Reproduce each line of the listing in full, from the line containing "Tap the dark" through the line containing "Click the word 'Modeling'", with both ends included. Alter nothing except the answer coordinates, and shift each of those by adding 135 to it.

Dataset excerpt
↓↓↓

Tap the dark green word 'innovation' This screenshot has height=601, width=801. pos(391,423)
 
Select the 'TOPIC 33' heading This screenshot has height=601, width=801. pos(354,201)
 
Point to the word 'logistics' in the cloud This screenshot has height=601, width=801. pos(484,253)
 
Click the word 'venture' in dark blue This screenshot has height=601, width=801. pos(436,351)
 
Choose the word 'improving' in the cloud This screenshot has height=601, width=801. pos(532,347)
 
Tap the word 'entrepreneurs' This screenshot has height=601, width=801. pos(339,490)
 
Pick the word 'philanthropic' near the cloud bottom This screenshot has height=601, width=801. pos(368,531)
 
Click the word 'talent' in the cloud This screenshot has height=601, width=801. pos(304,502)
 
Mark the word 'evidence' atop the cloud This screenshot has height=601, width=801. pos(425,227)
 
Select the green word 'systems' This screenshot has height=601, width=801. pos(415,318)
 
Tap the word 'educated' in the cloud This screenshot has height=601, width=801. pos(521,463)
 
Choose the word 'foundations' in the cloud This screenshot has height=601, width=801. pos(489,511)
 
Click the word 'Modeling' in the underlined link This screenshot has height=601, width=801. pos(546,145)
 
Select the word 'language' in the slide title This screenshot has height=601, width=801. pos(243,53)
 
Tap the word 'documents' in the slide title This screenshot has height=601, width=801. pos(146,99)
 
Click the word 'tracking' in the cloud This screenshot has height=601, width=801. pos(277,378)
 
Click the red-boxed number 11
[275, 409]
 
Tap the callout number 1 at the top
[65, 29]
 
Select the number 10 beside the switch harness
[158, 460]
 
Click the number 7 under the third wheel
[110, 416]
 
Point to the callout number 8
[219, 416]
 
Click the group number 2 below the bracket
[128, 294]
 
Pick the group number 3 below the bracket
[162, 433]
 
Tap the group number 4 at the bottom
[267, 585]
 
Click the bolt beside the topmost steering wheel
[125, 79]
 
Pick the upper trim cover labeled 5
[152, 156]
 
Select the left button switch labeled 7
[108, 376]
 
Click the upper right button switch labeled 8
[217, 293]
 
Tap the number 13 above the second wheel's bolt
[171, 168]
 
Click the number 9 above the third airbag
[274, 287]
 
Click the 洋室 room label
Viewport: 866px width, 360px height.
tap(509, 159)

↑↑↑
↓↓↓

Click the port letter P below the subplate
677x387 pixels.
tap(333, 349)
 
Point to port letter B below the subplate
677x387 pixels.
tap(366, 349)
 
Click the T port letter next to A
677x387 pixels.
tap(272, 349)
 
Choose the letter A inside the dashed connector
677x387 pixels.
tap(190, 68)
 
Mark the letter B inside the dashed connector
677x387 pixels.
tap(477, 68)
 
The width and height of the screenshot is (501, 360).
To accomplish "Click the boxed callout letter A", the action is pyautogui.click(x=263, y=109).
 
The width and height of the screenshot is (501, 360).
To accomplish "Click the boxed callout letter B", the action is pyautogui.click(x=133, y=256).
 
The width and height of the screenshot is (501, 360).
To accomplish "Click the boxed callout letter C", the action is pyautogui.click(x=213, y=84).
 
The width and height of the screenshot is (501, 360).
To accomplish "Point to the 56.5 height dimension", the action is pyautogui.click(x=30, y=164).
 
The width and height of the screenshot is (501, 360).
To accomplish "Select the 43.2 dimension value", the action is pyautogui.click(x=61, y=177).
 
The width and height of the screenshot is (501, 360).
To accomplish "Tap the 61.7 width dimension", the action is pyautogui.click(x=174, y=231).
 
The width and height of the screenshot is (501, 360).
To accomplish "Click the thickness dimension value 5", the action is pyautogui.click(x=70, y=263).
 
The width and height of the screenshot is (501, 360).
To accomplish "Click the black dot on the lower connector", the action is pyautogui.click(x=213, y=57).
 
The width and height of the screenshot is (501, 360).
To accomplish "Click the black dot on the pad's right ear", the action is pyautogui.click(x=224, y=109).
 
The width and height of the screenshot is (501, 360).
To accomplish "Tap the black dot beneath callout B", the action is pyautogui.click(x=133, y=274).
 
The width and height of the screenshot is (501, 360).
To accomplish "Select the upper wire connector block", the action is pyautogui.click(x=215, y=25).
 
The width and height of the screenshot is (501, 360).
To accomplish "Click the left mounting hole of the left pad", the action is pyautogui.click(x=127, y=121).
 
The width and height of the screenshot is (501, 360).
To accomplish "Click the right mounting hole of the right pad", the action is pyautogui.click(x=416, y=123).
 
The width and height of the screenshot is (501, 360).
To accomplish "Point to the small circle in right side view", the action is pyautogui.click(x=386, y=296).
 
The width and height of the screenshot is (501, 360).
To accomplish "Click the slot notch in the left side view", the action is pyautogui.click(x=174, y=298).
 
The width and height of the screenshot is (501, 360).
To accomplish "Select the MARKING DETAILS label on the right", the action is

↑↑↑

> _Solution below_
Tap the dark green word 'innovation' This screenshot has height=601, width=801. pos(526,558)
 
Select the 'TOPIC 33' heading This screenshot has height=601, width=801. pos(489,336)
 
Point to the word 'logistics' in the cloud This screenshot has height=601, width=801. pos(619,388)
 
Click the word 'venture' in dark blue This screenshot has height=601, width=801. pos(571,486)
 
Choose the word 'improving' in the cloud This screenshot has height=601, width=801. pos(667,482)
 
Tap the word 'entrepreneurs' This screenshot has height=601, width=801. pos(474,625)
 
Pick the word 'philanthropic' near the cloud bottom This screenshot has height=601, width=801. pos(503,666)
 
Click the word 'talent' in the cloud This screenshot has height=601, width=801. pos(439,637)
 
Mark the word 'evidence' atop the cloud This screenshot has height=601, width=801. pos(560,362)
 
Select the green word 'systems' This screenshot has height=601, width=801. pos(550,453)
 
Tap the word 'educated' in the cloud This screenshot has height=601, width=801. pos(656,598)
 
Choose the word 'foundations' in the cloud This screenshot has height=601, width=801. pos(624,646)
 
Click the word 'Modeling' in the underlined link This screenshot has height=601, width=801. pos(681,280)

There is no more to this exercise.